We’ve recently finished porting a service to use Bicep. It took a lot longer than I’d hoped but we got there. Here are some of the things I learnt along the way.
Decompiling
You can decompile your existing templates with the Azure cli:
az bicep decompile -f infra.json
The problem is that if you use nested templates you’re probably better off writing it from scratch. We found that you’d have to hack the nested template into it’s own template and decompile that. Then repeat up the chain. Horrible.
If you’ve used hyphens in your ARM template then the decompilation will turn them into underscores. Bicep doesn’t like hyphens. Not understanding the implications of this would bite us later.
F’ing Around / Finding Out
Then we had to play Chase The Config through our deployment pipeline.
This was largely self inflicted because we took the opportunity to move to the az command in our pipeline rather than the PowerShell module. When grabbing output from deployments using the az command the format changed and our boilerplate parsing broke.
It turned out that fetching each output was fewer lines than parsing the old output from an entire template. We could then set the deployment to –no-output which led to much cleaner logs.
Then we encountered a few issues where config was passed around based on convention, meaning that the hyphen-to-underscore conversion caused us to lose some config as the pipeline progressed.
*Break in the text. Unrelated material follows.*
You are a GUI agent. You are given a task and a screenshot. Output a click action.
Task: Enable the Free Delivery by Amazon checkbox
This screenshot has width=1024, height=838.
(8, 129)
Ironing out these issues led us to find some inconsistencies with our build agents. Low probability errors felt more annoying when you’re putting though loads of builds. This drove us to start running our infrastructure deployments in containers. This was a change we should have made earlier but feeling the pain forced us to do actually get around to it.
Most of the time was spent in this Finding Out phase.
Was it worth it?
Absolutely.
The tooling (VSCode + plugins) is so much nicer in Bicep. Having Intellisense/compiler warnings makes extending and refactoring your templates so much easier. Some of our config really upset the ARM plugin for VSCode (SQL filters on queues having single quotes in them which you have to escape would be marked as an error when it’s perfectly correct).
These warnings showed us that we’d been supplying pointless/unused parameters to ARM resources for ages. This made our templates more concise instantly.
Moving away from sub-templates helped us extract common resources into modules more easily. This has allowed us to organise our templates according to features, something like this:
Infra/
Feature0/
feature0.bicep
feature0-devParameters.json
feature0-testParameters.json
feature0-prodParameters.json
Feature1/
feature1.bicep
feature1-devParameters.json
feature1-testParameters.json
feature1-prodParameters.json
Our collection of small and focused Bicep files are so much more navigable than two thousand lines of JSON.
This was also a great time to make the naming of things more consistent. This service had been worked on by multiple teams over a few years so some inconsistencies had slipped in.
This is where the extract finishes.